Using the listing below, extract each line that has the word "computer" in it.

--------------------

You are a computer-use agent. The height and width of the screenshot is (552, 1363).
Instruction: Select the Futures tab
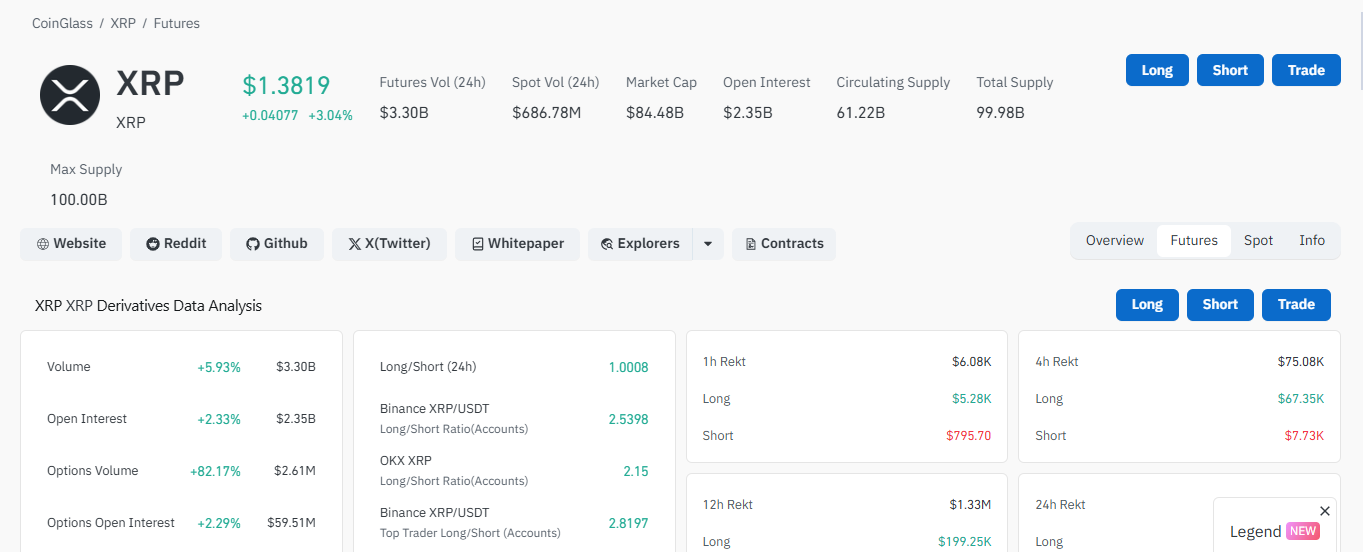[x=1194, y=241]
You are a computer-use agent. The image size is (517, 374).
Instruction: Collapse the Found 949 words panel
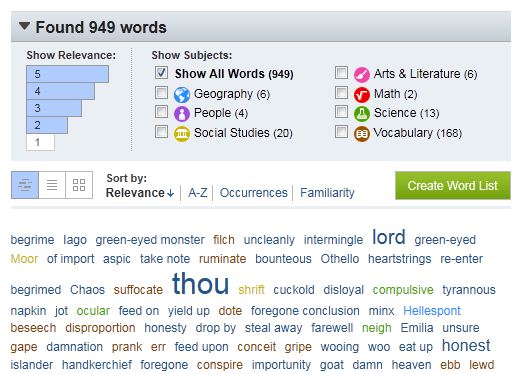pos(24,26)
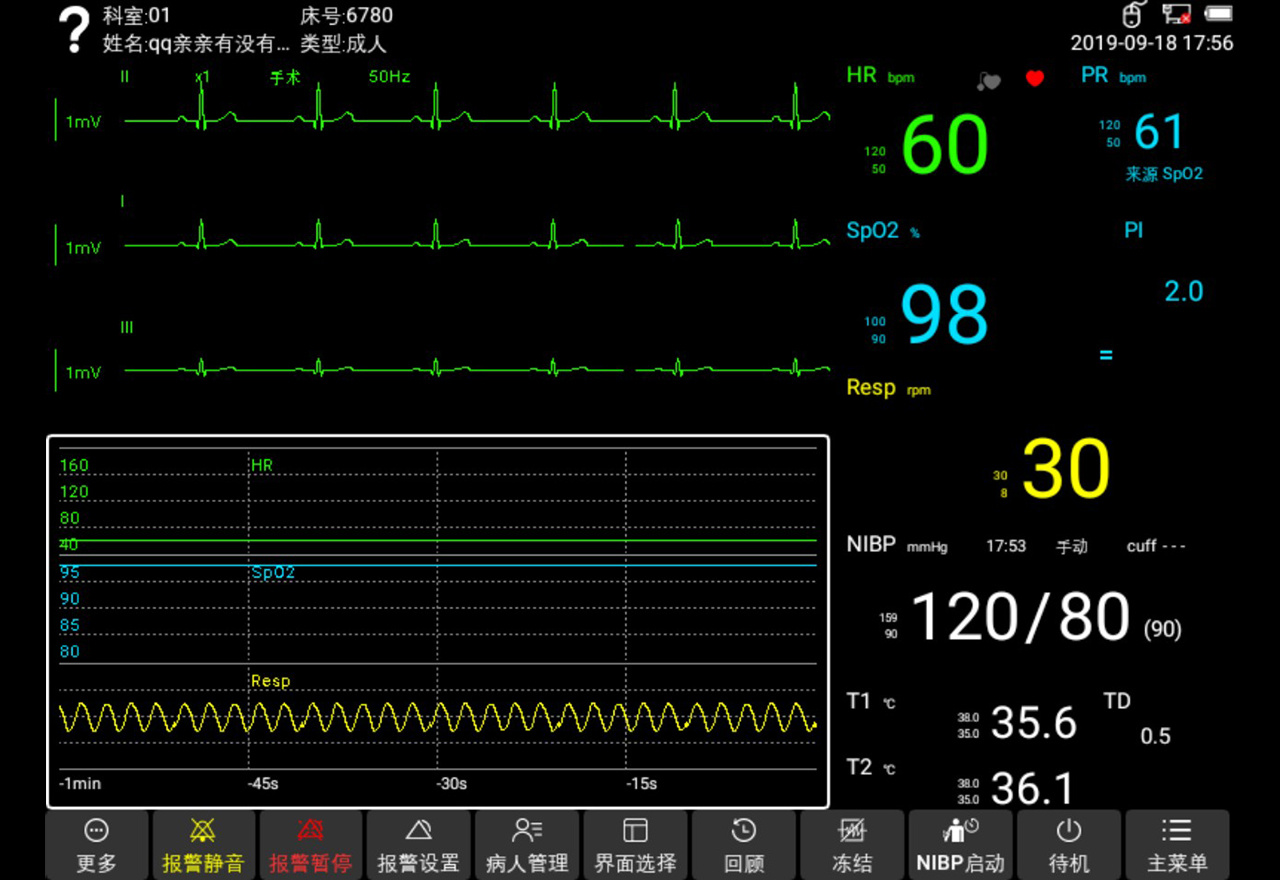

--------------------

RESPONSE.
You are a computer-use agent. The height and width of the screenshot is (552, 1363).
You are a computer-use agent. The image size is (517, 374).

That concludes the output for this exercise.